MtU&E: The Spanish Gardens cafe is an incredibly vivid setting; you write about how it and other familiar places have some sort of magic about them. Do you have your own Spanish Gardens?

Alma: Well, yes [grin] it's called Spanish Gardens... This place, the place in the book, it is real. Was real, at least, since I am told that it doesn't exist anymore and hasn't for some time. But it really was magic, it held true magic, and it's always tragic how often you don't actually realise the truth of that until it's too late and the magic (and the place which held it) are gone. But this is one place that
will always be as real to me as though it were surrounding me right now -- it's that strong in my memory. I hope those who read Midnight at Spanish Gardens get a sense of that when they dive into the book -- and, more, that they might be moved to remember their own version of what this place means to me.

MtU&E: In the novel, your characters have to choose between two different lives. Thankfully, you never make them choose between two sets of children, which would have been almost unbearable for me to imagine! When you decided on the different lives, how did the alternate version of the characters come about? Were there specific life contrasts you wanted to wrestle with?

Alma: Tough one. No, I had no real idea what the alternate lives were going to be until I basically started writing them. Some of the issues surprised me -- for instance, John's true parentage was a bit of a
shock, to be honest, and that goes for both of his lifestream choices (only his responses, reactions, to this truth were different). But what I ended up with, in this book, is a story steeped in magic which is somehow the most real thing I have ever written -- and whether in this life or the other, all of my characters are wrestling with a huge monster known as The Truth. Sometimes they win. Sometimes the monster eats them alive. Partly I wanted to convey that every so often you will make the right decision by accident or serendipity, or you will spend a long time agonising over something that is in the end fairly
simple (and can still manage, no matter how much time you spend on the decision, to make the wrong one...) I think... it's like looking in the mirror... and the person you see is still recognisably YOU. It's just that you might find that on the inside something important shifts, and a decision cog goes this way or that way according to the way your mind is working. I guess one of my themes here was simply, know thyself -- and if you don't yet (which isn't necessarily a sin) then at least make an effort to start to. Because the way to be happy is to understand what makes you so. This is not always easy -- and yet, sometimes, it's bewilderingly simple once you strip away all the things that do not.


MtU&E: One of the characters changes gender in her alternate life, and sees a very different career path. Why did you choose to showcase two different careers instead of having the male version of the character in a similar profession?

» Data entries
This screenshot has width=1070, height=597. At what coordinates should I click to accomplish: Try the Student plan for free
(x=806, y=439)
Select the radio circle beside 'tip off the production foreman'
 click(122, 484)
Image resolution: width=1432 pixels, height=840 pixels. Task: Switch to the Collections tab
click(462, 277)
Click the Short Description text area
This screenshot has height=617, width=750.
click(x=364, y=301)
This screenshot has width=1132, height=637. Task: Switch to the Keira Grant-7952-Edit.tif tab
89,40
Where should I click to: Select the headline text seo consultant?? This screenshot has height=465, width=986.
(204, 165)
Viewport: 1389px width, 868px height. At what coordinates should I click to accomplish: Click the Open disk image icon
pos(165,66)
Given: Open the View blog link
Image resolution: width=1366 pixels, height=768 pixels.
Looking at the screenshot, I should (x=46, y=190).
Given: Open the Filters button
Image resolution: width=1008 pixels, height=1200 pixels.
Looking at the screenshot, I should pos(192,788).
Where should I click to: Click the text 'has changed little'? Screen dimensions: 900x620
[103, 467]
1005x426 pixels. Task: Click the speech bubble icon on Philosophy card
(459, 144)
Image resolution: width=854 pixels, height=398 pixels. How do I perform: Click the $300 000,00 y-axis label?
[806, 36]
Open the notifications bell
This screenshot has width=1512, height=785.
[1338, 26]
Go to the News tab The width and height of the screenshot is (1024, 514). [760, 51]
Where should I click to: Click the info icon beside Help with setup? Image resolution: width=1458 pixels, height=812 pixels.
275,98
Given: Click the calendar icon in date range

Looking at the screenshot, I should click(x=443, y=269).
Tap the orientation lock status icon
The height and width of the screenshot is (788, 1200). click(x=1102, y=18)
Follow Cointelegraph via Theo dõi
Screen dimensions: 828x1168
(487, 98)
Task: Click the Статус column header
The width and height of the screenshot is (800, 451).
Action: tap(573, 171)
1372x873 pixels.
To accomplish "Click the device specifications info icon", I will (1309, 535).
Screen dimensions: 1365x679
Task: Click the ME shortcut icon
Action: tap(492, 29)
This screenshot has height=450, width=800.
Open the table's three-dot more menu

» Tasks to perform
[A] List every remark Alma places in parentheses in her answers in the Spanish Gardens interview.
[B] In the Spanish Gardens interview, what does Alma say she has been told about the real Spanish Gardens?
[C] Continue the Spanish Gardens interview from its final line.

» Answers
[A]
- (and the place which held it)
- (only his responses, reactions, to this truth were different)
- (and can still manage, no matter how much time you spend on the decision, to make the wrong one...)
- (which isn't necessarily a sin)

[B] She has been told that it doesn't exist anymore and hasn't for some time.

[C]
Alma: As I said -- I had no real idea where they were going to go until they went there. I'm one of the most organic writers out there -- the way I've explained it to people before is that I get a story seed in my hand and I stick it into the soil in a flower pot -- and I have no more idea what is going to grow there, if it is going to be a cabbage or a redwood tree, until it sprouts and I see the shape of its leaves
opening up to the sun. Showcasing two different careers was not deliberate, or a stunt, or a message. That was the set of choices that the character happened to take, and that was the road that they led
him or her down. I hear some people tell that their characters do what they told and go where the author wants them to go when said author cracks the whip of authority. Sometimes I envy that -- my characters go where they please and do what they will, and my role in it all is to see the bigger story in which they are involved and tell it. But I don't control it, I never have. This is why people in the industry cringe when they ask me (as they have to sometimes) what my next book will be about, wanting and needing a more or less detailed outline thereof. The short answer is, I don't know, I never know, I won't know until I write it. And it might surprise me by featuring an entirely different career than the one I had planned [grin]. The basic bedrock of everything I write is that I write the story that needs or wants to be told, and comes up to me and takes me by the throat and doesn't let go until I tell it. Other than being a good listener and a competent amanuensis, I have learned not to interfere with that process. My story knows, and I will respect that.

MtU&E: The premise of the story is that the characters are meeting for a reunion at the end of the world in 2012 (all of them assuming that life will, indeed, go on the next day). What about the 2012 end-date appealed to you?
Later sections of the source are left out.